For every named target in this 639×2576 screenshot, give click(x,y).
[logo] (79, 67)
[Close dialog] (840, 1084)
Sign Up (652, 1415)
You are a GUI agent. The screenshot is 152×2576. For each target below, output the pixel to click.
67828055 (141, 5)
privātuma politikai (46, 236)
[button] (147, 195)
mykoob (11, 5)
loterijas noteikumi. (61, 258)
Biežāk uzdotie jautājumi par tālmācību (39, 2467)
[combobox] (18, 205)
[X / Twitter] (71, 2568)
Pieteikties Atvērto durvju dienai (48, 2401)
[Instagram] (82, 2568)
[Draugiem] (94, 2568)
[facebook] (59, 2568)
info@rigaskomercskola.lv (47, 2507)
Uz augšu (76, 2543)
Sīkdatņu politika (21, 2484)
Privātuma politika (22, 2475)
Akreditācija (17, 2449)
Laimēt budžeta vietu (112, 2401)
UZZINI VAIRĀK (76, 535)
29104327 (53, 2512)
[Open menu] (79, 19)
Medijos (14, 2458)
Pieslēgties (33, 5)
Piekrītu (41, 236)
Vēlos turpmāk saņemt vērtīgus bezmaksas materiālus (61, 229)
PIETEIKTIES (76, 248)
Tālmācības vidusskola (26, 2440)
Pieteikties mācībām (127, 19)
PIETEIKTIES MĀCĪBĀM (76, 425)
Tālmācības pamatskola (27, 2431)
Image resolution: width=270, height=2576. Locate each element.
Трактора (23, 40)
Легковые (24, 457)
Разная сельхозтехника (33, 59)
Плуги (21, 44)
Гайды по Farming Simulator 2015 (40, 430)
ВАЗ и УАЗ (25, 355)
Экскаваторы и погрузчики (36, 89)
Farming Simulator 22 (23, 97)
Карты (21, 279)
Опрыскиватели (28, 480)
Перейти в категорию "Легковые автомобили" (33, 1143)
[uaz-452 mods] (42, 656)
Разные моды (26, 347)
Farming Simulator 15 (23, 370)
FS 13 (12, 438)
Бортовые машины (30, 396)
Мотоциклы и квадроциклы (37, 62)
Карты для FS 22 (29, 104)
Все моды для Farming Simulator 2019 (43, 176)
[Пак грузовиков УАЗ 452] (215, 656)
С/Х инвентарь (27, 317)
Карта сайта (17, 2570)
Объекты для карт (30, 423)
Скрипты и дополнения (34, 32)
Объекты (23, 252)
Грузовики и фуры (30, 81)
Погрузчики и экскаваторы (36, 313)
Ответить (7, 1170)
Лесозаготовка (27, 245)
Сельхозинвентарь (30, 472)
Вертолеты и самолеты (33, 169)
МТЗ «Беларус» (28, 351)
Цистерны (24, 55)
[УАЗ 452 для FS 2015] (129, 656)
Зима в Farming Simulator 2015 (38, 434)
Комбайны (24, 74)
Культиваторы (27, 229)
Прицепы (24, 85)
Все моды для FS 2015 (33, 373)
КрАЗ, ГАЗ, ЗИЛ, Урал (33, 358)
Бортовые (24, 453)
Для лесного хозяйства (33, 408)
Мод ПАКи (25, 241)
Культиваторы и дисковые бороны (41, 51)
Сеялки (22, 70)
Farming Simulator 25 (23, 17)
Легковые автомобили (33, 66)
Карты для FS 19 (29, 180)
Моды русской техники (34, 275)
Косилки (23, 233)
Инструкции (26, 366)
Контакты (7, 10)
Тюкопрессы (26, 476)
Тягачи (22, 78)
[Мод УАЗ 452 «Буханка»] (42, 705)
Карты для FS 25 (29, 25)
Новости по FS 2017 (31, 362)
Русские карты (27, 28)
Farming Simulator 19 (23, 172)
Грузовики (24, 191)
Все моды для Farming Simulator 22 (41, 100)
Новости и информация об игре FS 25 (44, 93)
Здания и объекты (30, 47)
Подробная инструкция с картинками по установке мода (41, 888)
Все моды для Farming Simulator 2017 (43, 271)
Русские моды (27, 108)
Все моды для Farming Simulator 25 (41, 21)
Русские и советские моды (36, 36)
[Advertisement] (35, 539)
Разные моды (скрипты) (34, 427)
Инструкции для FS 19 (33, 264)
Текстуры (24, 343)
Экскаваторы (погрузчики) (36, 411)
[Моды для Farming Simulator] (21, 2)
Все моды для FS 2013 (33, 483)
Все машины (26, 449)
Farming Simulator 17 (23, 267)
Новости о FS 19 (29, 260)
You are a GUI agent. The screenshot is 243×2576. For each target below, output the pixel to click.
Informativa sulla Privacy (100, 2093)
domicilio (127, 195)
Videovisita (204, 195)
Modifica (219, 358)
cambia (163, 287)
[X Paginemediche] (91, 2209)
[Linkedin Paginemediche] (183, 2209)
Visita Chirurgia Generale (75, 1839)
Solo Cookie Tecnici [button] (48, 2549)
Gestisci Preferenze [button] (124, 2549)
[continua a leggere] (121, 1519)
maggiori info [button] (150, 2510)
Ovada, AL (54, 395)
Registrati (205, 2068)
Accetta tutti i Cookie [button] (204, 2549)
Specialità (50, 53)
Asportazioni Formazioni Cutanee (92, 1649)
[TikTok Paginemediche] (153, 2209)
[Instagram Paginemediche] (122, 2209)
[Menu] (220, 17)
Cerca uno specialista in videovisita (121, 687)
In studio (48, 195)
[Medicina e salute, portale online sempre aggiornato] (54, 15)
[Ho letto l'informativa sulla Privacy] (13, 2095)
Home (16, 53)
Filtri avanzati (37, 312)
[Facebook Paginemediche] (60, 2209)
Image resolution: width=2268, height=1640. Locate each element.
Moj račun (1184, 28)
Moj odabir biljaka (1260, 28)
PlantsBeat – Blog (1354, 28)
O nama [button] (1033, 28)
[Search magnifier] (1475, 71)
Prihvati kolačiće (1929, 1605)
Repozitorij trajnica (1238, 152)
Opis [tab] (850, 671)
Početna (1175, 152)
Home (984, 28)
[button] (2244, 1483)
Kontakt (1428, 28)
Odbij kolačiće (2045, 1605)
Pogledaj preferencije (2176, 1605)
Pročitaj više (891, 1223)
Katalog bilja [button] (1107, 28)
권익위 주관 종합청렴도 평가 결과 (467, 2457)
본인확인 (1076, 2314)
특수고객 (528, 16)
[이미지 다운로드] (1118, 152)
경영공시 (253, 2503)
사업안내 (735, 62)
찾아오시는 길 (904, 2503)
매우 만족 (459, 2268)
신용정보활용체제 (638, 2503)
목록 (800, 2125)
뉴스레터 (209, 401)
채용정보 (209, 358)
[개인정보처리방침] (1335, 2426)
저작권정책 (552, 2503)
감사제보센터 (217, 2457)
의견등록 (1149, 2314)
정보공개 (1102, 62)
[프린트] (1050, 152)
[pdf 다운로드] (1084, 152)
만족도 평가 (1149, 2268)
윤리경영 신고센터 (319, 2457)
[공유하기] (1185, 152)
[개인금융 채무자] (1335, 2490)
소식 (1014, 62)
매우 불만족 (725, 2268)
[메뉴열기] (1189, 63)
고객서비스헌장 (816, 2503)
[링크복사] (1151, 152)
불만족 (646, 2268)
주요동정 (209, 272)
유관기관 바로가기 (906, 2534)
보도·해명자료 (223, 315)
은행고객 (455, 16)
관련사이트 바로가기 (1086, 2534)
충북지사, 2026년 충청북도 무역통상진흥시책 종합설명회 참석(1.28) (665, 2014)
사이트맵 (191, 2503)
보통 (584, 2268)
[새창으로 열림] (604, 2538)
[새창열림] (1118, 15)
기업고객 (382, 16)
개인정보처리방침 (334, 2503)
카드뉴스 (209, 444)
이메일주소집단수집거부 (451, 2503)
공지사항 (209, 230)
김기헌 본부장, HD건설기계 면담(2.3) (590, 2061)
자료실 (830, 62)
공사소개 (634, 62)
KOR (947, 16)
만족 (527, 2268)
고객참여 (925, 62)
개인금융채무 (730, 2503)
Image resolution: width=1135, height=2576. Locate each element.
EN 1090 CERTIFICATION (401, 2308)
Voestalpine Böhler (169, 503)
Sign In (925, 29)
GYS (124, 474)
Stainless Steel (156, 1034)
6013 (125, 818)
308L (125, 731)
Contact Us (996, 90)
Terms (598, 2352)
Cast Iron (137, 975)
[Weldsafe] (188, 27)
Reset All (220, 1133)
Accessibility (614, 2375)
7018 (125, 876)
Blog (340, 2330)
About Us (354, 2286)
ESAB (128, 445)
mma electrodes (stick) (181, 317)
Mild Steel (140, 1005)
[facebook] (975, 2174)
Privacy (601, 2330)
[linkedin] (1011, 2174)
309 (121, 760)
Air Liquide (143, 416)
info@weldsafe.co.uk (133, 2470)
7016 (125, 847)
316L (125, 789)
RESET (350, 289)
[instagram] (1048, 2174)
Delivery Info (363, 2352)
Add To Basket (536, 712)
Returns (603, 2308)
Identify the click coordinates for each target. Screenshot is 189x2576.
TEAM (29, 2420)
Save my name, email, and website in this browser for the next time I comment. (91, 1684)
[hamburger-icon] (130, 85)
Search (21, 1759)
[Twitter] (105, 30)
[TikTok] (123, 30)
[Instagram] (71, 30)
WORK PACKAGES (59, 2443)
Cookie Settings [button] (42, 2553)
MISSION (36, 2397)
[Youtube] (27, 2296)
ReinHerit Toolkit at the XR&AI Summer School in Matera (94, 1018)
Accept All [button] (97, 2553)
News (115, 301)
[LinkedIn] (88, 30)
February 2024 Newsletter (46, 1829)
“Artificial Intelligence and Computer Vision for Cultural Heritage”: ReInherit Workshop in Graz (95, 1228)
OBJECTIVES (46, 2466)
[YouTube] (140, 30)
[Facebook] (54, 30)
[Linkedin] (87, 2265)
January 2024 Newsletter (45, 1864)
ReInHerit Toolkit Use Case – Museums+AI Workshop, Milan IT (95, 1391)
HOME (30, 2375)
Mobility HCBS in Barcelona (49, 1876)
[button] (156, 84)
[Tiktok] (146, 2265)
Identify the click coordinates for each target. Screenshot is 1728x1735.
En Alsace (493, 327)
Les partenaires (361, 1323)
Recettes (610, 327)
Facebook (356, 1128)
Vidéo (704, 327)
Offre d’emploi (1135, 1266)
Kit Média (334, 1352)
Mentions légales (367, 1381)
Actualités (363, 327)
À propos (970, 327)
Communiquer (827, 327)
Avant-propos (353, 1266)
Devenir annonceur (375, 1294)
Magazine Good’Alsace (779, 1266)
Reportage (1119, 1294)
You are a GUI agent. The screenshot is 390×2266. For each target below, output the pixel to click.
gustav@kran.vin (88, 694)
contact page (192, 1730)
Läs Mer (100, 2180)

→ WHAT THE EXERCISE ASKS: Each line from the one holding "À propos (970, 327)" to the end of the data above goes into the answer exactly as written, and no other line does.

→ WRITTEN ANSWER:
À propos (970, 327)
Communiquer (827, 327)
Avant-propos (353, 1266)
Devenir annonceur (375, 1294)
Magazine Good’Alsace (779, 1266)
Reportage (1119, 1294)
You are a GUI agent. The screenshot is 390×2266. For each target below, output the pixel to click.
gustav@kran.vin (88, 694)
contact page (192, 1730)
Läs Mer (100, 2180)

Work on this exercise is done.